Я протянул к ней руку. Она отбежала внутрь кабины и, подняв целую стопку тарелок, сказала:
— Жаль. Если бы они могли разбиться, разбила бы, всё разбила бы.
Какое-то мгновение я думал, что и вправду швырнёт их на пол, но она внимательно посмотрела на меня и усмехнулась:
— Не бойся, не буду устраивать тебе сцен.
Я проснулся среди ночи и сразу же, напряжённый, сел на кровати. В комнате было темно, только через приоткрытую дверь из коридора падала тонкая полоска света. Что-то ядовито шипело, звук нарастал вместе с приглушёнными тупыми ударами, как будто что-то большое билось за стеной.
«Метеор, — мелькнула мысль. — Пробил панцирь. Кто-то там есть!»
Протяжный хрип.
От этого я сразу же пришёл в себя. Я на Станции, а не в ракете, а этот ужасный звук…
Я выскочил в коридор. Дверь маленькой лаборатории была открыта настежь, там горел свет. Я вбежал внутрь. На меня хлынул поток ледяного холода. Кабину наполнял пар, превращающий дыхание в хлопья снега. Туча белых хлопьев кружилась над завёрнутым в купальный халат телом, которое едва шевелилось на полу. Это была Хари. Я с трудом разглядел её в этой ледяной туче, бросился к ней, схватил, халат обжёг мне руки, она хрипела. Я выбежал в коридор, миновал вереницу дверей. Я уже не чувствовал холода, только её дыхание, вырывающееся изо рта облачками пара, как огнём, жгло мне плечо.
Я уложил её на стол, разорвал халат на груди, секунду смотрел в её перекошенное дрожащее лицо, кровь замёрзла вокруг открытого рта, покрыла губы чёрным налётом, на языке блестели кристаллики льда.
Жидкий кислород. В лаборатории был жидкий кислород в сосудах Дьюара. Поднимая её, я чувствовал, что давлю битое стекло. Сколько она могла выпить? Всё равно. Сожжены трахея, горло, лёгкие, жидкий кислород разъедает сильнее, чем концентрированные кислоты. Её дыхание, скрежещущее, сухое, как звук разрываемой бумаги, утихало. Глаза были закрыты. Агония.

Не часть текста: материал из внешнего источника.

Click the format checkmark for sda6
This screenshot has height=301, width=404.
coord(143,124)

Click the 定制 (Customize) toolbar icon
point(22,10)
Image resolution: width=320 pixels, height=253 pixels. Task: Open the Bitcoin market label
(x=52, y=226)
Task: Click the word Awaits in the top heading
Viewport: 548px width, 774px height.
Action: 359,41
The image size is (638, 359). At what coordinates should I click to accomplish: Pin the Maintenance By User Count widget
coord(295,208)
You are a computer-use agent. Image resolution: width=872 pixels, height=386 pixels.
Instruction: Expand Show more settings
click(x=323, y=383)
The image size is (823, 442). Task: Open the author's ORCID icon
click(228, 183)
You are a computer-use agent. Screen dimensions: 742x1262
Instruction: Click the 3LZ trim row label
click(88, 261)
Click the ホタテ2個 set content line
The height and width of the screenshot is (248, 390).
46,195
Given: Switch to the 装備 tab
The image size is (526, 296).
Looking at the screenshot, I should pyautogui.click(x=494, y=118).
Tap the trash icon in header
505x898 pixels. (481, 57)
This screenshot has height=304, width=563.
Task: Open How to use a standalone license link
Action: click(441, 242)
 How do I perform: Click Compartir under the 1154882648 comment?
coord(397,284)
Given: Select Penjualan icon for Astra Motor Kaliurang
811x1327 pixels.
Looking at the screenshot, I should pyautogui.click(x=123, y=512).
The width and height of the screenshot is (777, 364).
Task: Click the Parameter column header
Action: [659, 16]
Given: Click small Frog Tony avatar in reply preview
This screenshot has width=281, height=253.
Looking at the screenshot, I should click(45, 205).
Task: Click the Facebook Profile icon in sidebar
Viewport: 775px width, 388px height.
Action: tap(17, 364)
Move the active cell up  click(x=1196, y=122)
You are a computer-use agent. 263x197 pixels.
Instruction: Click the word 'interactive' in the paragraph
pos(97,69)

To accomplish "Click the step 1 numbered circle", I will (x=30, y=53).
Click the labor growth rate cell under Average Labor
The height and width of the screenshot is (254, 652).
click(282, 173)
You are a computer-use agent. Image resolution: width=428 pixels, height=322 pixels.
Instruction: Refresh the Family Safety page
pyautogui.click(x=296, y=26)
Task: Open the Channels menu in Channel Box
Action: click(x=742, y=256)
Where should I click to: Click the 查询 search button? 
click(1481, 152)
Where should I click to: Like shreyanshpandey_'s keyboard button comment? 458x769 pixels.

Я посмотрел на большие застеклённые шкафы с инструментами и лекарствами. Трахеотомия? Интубация? Но у неё уже нет лёгких! Сгорели. Лекарства? Сколько лекарств! Полки были заставлены рядами цветных бутылей и коробок. Хрип наполнил всю комнату, из её открытого рта всё ещё расходился туман. Термофоры…
Начал искать их, но, прежде чем нашёл, рванул дверцу другого шкафа, разбросал коробки с ампулами… Теперь шприц… Где он?… В стерилизаторах… Я не мог его собрать занемевшими руками, пальцы были твёрдыми и не хотели сгибаться. Начал бешено колотить рукой о крышку стерилизатора, но даже не чувствовал этого. Единственным ощущением было слабое покалывание.
Лежащая захрипела сильнее. Я подскочил к ней. Её глаза были открыты.
— Хари.
Это был даже не шёпот. У меня просто не было голоса. Лицо у неё было чужое, словно сделанное из гипса, рёбра ходили ходуном, волосы, мокрые от растаявшего снега, рассыпались по изголовью. Она смотрела на меня.
— Хари!
Я ничего больше не мог сказать. Стоял, как бревно, с этими чужими деревянными руками. Ступни, губы, веки начинали гореть всё сильнее, но я этого почти не чувствовал. Капля растаявшей в тепле крови стекла у неё по щеке, прочертив косую чёрточку. Язык задрожал и исчез, она всё ещё хрипела.